• Br J Neurosurg · Oct 2010

    Review Case Reports

    Spinal subdural haematoma concurrent with cranial subdural haematoma: Report of two cases and review of literature.

    • Hideki Nagashima, Atsushi Tanida, Ikuta Hayashi, Shinji Tanishima, Yoshiro Nanjo, Toshiyuki Dokai, and Ryota Teshima.
    • Department of Orthopedic Surgery, Faculty of Medicine, Tottori University, Yonago, Japan. hidekin@med.tottori-u.ac.jp
    • Br J Neurosurg. 2010 Oct 1;24(5):537-41.
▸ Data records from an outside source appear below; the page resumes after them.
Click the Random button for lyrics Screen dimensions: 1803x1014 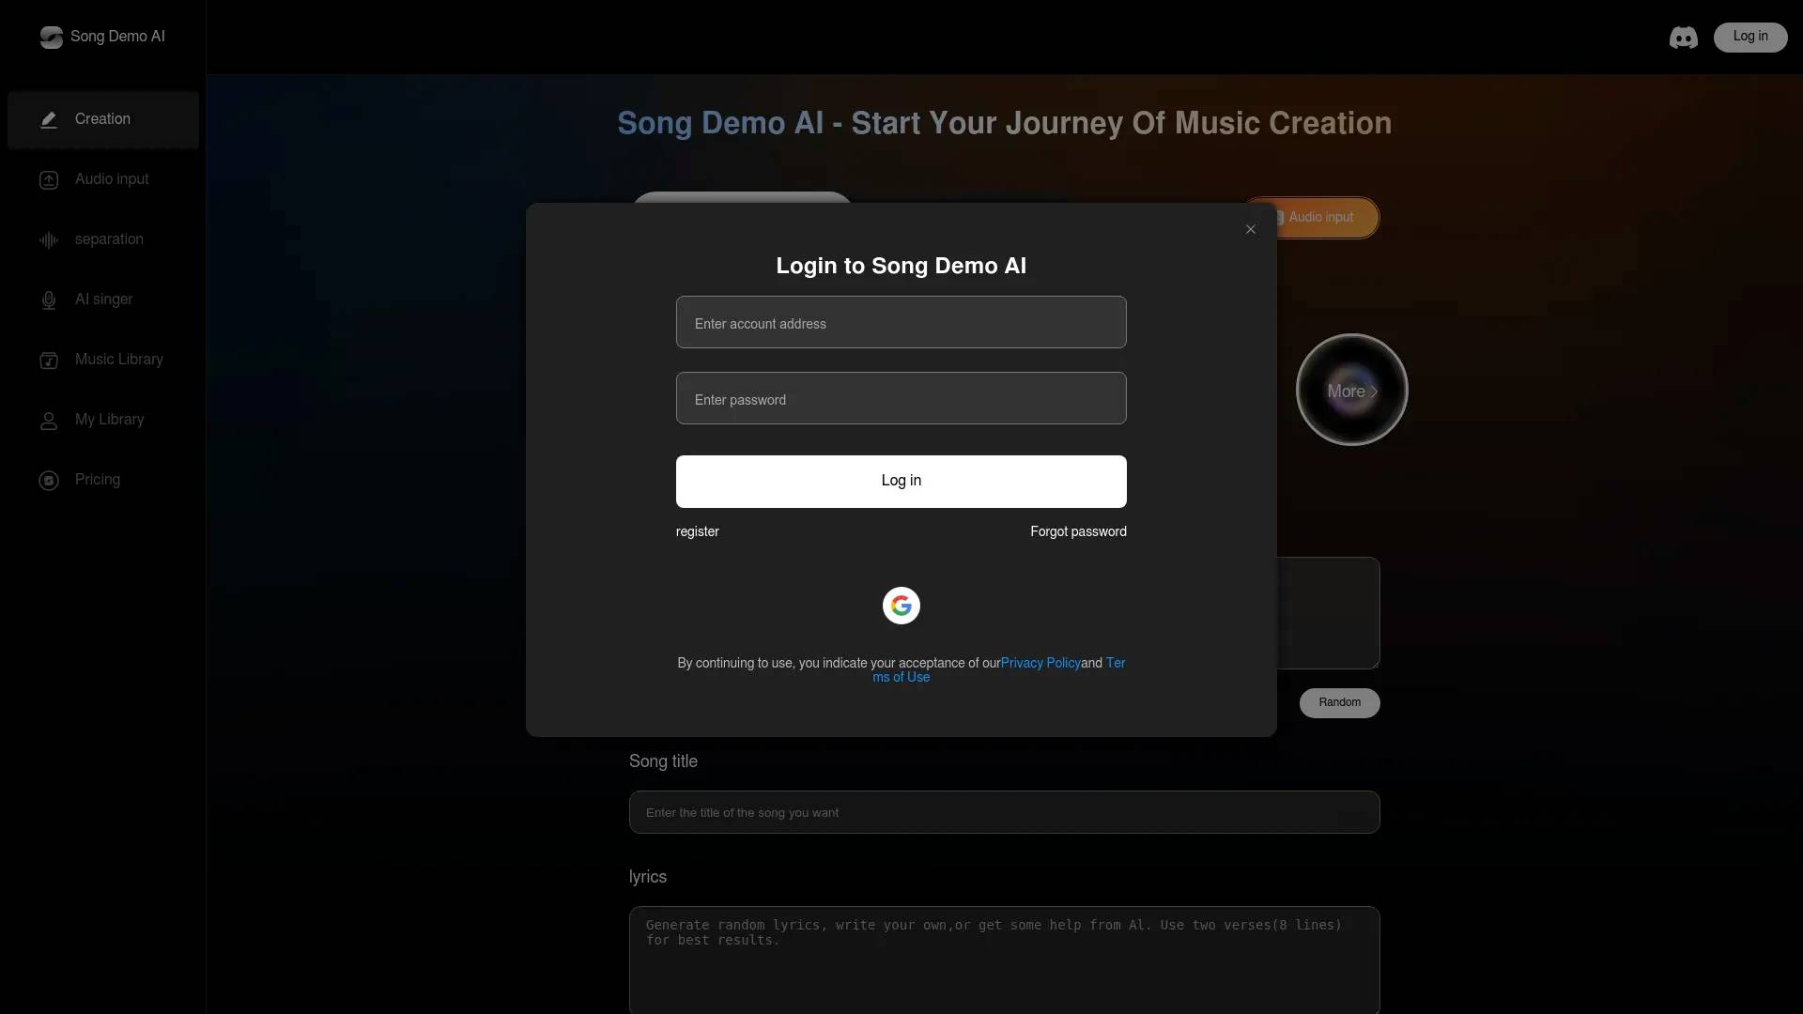1340,702
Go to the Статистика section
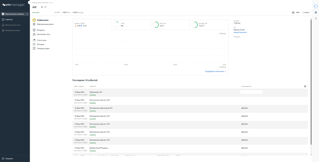Image resolution: width=319 pixels, height=162 pixels. pyautogui.click(x=41, y=40)
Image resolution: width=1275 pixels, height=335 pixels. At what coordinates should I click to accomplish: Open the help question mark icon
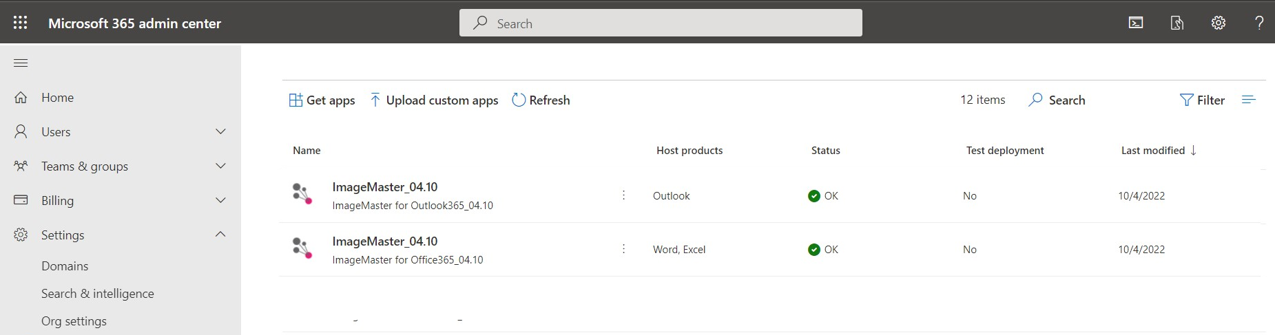pos(1259,23)
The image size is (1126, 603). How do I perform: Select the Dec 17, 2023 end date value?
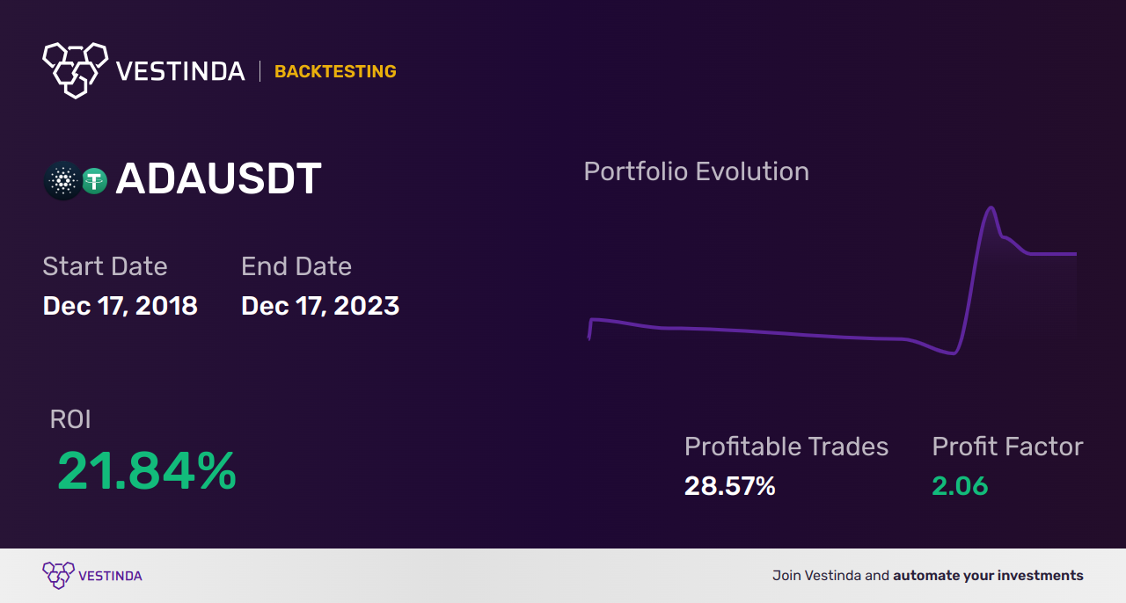320,306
    AbstractSubdural haematomas co-existing in the cranium and spine are considered extremely rare. We report 2 cases demonstrating the condition described here with a review of literature. One of these 2 patients was the first case in which the spinal lesion was found before the cranial lesion. A 66-year-old man without trauma presented with paraparesis accompanied by severe leg pain. The patient was diagnosed as having spinal subdural haematoma extending from L1 to S1 vertebral levels with magnetic resonance images (MRI). Two days after admission, the patient developed disorientation and abnormal behavior; therefore, computed tomography (CT) of brain was performed, and chronic cranial subdural haematoma was observed. A 60-year-old man who developed headache showing gradually progressive was diagnosed as having cranial subdural haematoma on CT. Three days after admission, he became insomnolent due to severe low back pain radiating to ankle. On MRI, subdural haematoma was found extending from L3/4 to S2 vertebral levels. Only brain surgery was performed for all cases by the neurosurgeons. Paraparesis and severe leg pain, which were derived from spinal lesions, showed recovery approximately 2 weeks after onset and spinal subdural haematoma was completely resolved on MRI obtained 2 or 5 months after onset, respectively. There is a possibility that the incidence of spinal subdural haematoma concurrent with cranial subdural haematoma could be underestimated because the doctor had not obtained CT or MRI of the brain. Doctors should aware of such a condition and check patients with spinal subdural haematoma for neurological signs derived from brain lesions. Spontaneous resolution of spinal subdural haematoma was observed; therefore, surgery for this condition should be indicated only for patients with moderate or severe paraparesis or paraparesis deteriorated.